MongoDB Cloud database page.

The following screenshot shows the backup dashboard of the cluster which also demonstrates that a snapshot has already been created.

MongoDB Cloud database page.

The next two screenshots demonstrate that a backup policy is in place to perform scheduled backups at different points in time (PIT).

MongoDB Cloud database page.

The following indicates there is a retention policy for both snapshots and point in time restore (PIT).

MongoDB Cloud database page.

Intent:

The intent of this subpoint aligns with the security rule which was developed to ensure flexibility and scalability so that a “covered entity” can implement policies, procedures, and technological solutions that are fit for purpose for the entity’s size, its organizational structure, and their specific risks as well as their appetite for risk. From a practical perspective this means that the appropriate security measures implemented will depend on the nature of the “covered entity’s” business, as well as its size and resources.

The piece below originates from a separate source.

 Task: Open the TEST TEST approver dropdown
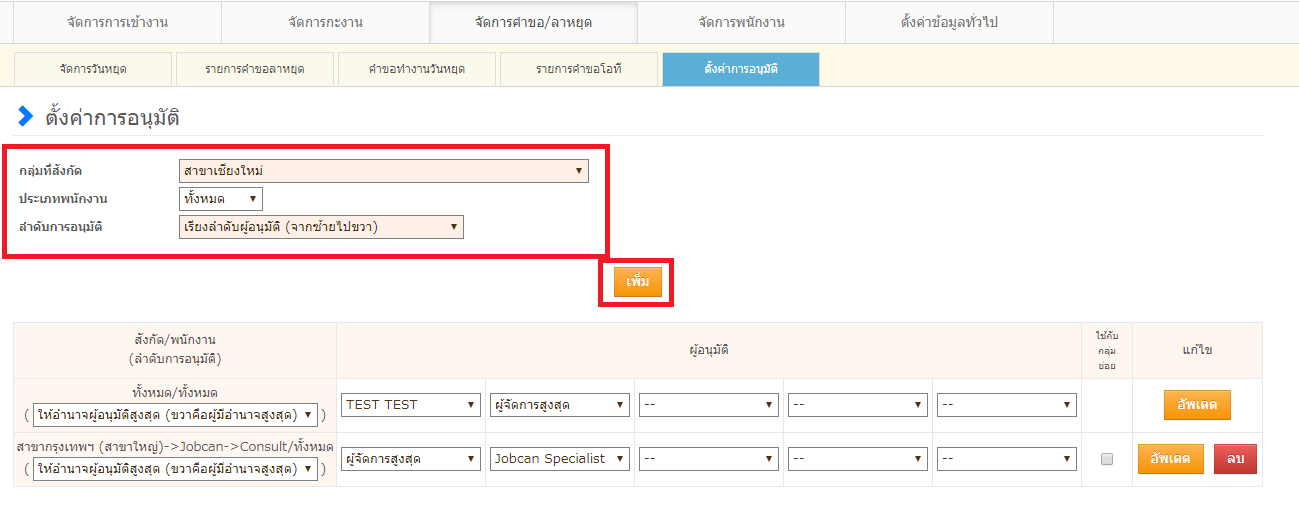point(410,405)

It is vital for every organization to conduct a comprehensive risk analysis to uncover potential risks and vulnerabilities to the confidentiality, integrity, and availability of e-PHI. Through this risk analysis, organizations can then implement appropriate security controls to mitigate these identified risks.

Guidelines:

Evidence may be provided by way of risk analysis output. Where the risk analysis is performed and maintained via an online platform, screenshots of the entire output should be provided.

Example evidence:

The next screenshots show snapshots of the risk assessment process, followed by the risk analysis which was performed to determine the extent to which controls are implemented correctly and operating as intended to protect ePHI. The second screenshot shows a risk analysis for the risks identified in the risk assessment and the compensating controls and mitigations implemented to decrease the level of risk.

Example 1 – Snapshot of the risk assessment process within the HIPAA policy and risk analysis performed

HIPAA policy document.

Note: This screenshot shows a snapshot of a risk analysis document, this is just an example, and the expectation is for ISVs to share the actual documentation and not simply provide a screenshot.

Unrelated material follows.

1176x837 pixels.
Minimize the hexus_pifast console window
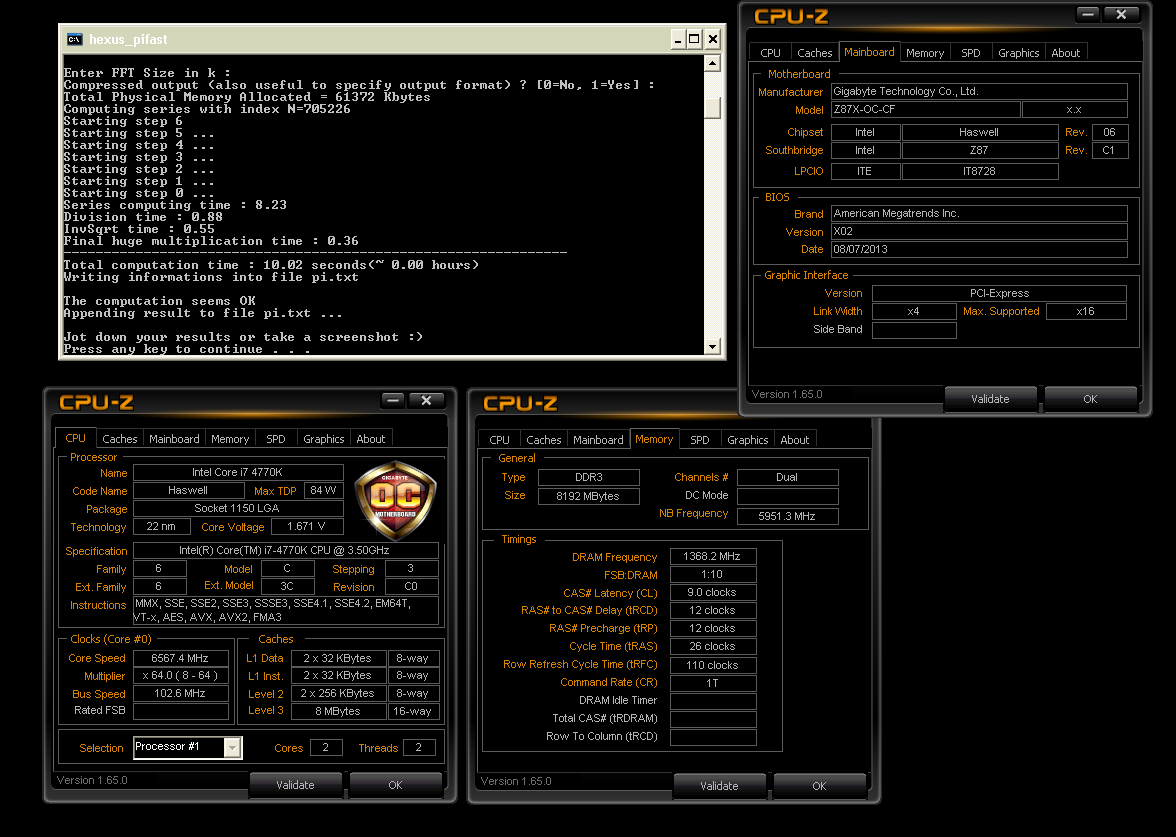(677, 39)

Example 2 – Screenshots of risk assessment process within the HIPAA policy and risk analysis performed (Maintained in the Confluence Cloud Platform)

Confluence HIPAA policy page.

The second screenshot shows a risk analysis for the risks identified in the risk assessment and the compensating controls and mitigations implemented to decrease the level of risk. We can see this exists and is maintained in the Confluence cloud platform.

Confluence risk analysis report.

Control No. 15

Please provide evidence that you (ISV):

Protects against reasonably anticipated uses or disclosures of such information that are not permitted by the Privacy Rule; and
Ensure compliance with the Security Rule by its workforce.
Data backup and Disaster recovery plan under 164..308 (a)(7)(ii)(A) and 164.308 (a)(7)(ii)(B).

Intent

The Privacy Rule defines what pieces of Protected Health Information (PHI) are covered by the law and prohibits improper uses and disclosures of PHI. The intent of this subpoint is that an organization must limit the access and use of e-PHI to only those who need it for authorized purposes and that they must comply with the minimum necessary rule, which requires them to use or disclose only the minimum amount of e-PHI necessary to accomplish their intended purpose.

A combination of technical and administrative safeguards must be in place to restrict the use of ePHI and to ensure the risk of disclosure of the ePHI is decreased.

Guidelines:

Evidence supplied needs to show the technical safeguards in place such as technologies and mechanisms that are in use to protect e-PHI and how the organization controls check the access and movement of such data.

Example evidence:

The next screenshots show Microsoft Purview Data Loss Prevention (DLP), which is an integrated platform that allows organizations to manage their DLP policies from a single centralized location.

You can observe below that a “U.S. HIPAA Enhanced” policy is enabled, this provides the ability to prevent users from pasting sensitive data to specific websites, including personal email, generative AI prompts, social media sites, and more when accessed through a supported web browser.